Antique Massey Ferguson Combines Draw Crowds for a Good Cause
Each fall, as part of the Bear Lake Growing Project in Canada, vintage combines run in a harvest event and money is raised through the sale of the grain.
By Jenny Bryant | Photos By Randy Vanderveen
“As a farmer I am in the business of growing food,” says Gary Dixon, a producer from Grand Prairie, a town of 75,000 in northwestern Alberta’s Peace River Country. “To watch the news and see people who are struggling to meet very basic food needs for themselves and their families leaves me troubled and wanting to do something to help out, especially in view of the abundance of food we produce here in the [Bear Lake] area.”
Two years ago, this desire to help out led Dixon to join Gary and Jeannette Beyer, Peter and Nelie Rylaarsdam, and seven other like-minded area farm families in the Bear Lake Growing Project, a collaboration between Canadian producers and the Canadian Foodgrains Bank (CFB). The CFB is a faith-based organization in which 15 churches and church-based agencies work together to help end global hunger. Each fall, as part of the Growing Project, a harvest event is held and money is raised through the sale of the producers’ grain.
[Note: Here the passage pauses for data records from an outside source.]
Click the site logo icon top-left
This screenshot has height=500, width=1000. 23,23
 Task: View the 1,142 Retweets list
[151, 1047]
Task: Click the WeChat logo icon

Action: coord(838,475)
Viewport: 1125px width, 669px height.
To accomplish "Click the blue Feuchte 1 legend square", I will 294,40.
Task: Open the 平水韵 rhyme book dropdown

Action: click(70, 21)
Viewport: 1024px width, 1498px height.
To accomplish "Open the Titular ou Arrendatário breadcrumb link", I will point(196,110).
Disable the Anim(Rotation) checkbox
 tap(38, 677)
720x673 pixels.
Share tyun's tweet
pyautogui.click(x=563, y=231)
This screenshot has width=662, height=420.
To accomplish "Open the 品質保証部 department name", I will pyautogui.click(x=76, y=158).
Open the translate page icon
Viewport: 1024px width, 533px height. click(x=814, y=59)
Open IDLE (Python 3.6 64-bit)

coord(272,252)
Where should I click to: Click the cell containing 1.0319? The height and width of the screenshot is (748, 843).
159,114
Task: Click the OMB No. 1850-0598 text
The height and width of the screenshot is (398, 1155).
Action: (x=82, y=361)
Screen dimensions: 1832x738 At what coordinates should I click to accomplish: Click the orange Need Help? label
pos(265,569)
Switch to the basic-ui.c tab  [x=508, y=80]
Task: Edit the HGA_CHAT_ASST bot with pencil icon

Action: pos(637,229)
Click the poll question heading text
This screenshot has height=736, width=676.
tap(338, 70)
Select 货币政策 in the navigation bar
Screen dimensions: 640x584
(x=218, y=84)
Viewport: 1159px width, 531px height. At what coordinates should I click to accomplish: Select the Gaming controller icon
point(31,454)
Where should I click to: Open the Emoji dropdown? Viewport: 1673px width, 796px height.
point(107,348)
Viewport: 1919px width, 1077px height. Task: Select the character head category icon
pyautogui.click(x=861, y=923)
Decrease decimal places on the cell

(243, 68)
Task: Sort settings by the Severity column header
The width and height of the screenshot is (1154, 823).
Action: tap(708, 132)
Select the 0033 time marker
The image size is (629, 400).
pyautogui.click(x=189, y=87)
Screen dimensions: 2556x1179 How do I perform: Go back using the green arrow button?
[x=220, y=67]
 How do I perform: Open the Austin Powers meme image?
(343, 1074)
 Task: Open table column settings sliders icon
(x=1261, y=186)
In between farming and fighting the battle against hunger, Dixon finds time to entertain his hobby of restoring antique tractors and combines. His latest project is a 1949 Massey-Harris 21A that sat unused for more than 40 years. “Trees had actually grown through it,” Dixon says.
Combining his hobby and his philanthropic mission, Dixon and fellow farmer Brian Woronuk have used their antique Massey-Harris combines for the Growing Project harvest. Using the antique combines helps bring more attention to the project.
“They make our Growing Project’s Harvest Day unique,” Dixon says. Last year nearly 100 sponsors and their families came out to the Harvest Day event to watch the old and new combines bring in the harvest. “Hopefully, [the addition of the antiques] will result in an increase of financial support to this very worthwhile cause.”